Wholeheartedly agree that process can be overdone and there isn't a fixed link with service capability. nevertheless this is funky modern thinking. ITIL V2 was all about process. letting go of process as the foundation is a big step for many organisations. I would also put it to you that "funky" = "immature", and abandoning process as a discipline is akin to many other post-modernist rejections of fundamentals (and common sense) that have ended in tears (or will).

I'm the first to say process needs to be done with restraint, and I point to my CoPr and SM4SME work to support that.

But I don't intend to throw the baby out with the bathwater. i'm old-fashioned enough to believe that good service requires good process at appropriate maturity levels and investment levels.

And that process maturity can be measured. i'm more interested in what is pragmatically useful in the trenches than what is idealogically correct or compliant with the theory du jour.

Define good

I don't propose to abandon process; I continue to see it as a vital capability. My concern is when process is taken in isolation, without context, without linkages to the greater goals of the organization.

The experiences of ITILv2 showed that maximizing the performance of processes is invariably confused with maximizing the performance of the overall organization. Optimizing each process independently, in general, will not lead to an increased optimization for the overall organization.

Worse, ignoring the interactions between processes more often impedes organizational goals (another factor frequently ignored by PAMs).

There have been many learnings over the last decade. My humble suggestion is this: we don't repeat the same mistakes.
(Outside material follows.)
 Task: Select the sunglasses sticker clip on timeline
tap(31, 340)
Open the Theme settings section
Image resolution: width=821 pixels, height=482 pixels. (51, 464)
If this is post-modernism, then I am guilty.

what the post-modernists will d

I've always touted one of the benefits of ITIL V2 is that it actually defines the interations (and demarcations) between processes, but you are quite right: they are too often taken in isolation. We're on the same page (as usual). I guess my concern is not that you are being post-modernist but more what the post-modernists will do with these ideas. "process doesn't matter", "any approach has to be seen as valid", "it's not what you do, it is what the service feels like", "the service has to WANT to change" ...

The business manager in the office

Largly because of SOX the business manager in large organisations is often familiar with COBIT, whweas ITIl's penetration into boardrooms is probably less than some would like to think. I did come across one, relatively small, insurance company that had one manager tasked with implementing COBIT sat opposite one tasked with implementing ITIL.

There is an awful lot of meat on the COBIT bones, especially if you are a subscribing member of ISACA, and unlike the current version of ITIL there is rerltively little fat - though in both worlds I worry that there is a proliferation of "extra" guidance.

Interesting that the current issue of the ISACA Journal contains a large number of references to ITIL v3.

COBIT is wooing

COBIT is wooing. ITIL is playing hard to get.

I suspect Rob Stroud is one of those playing matchmaker.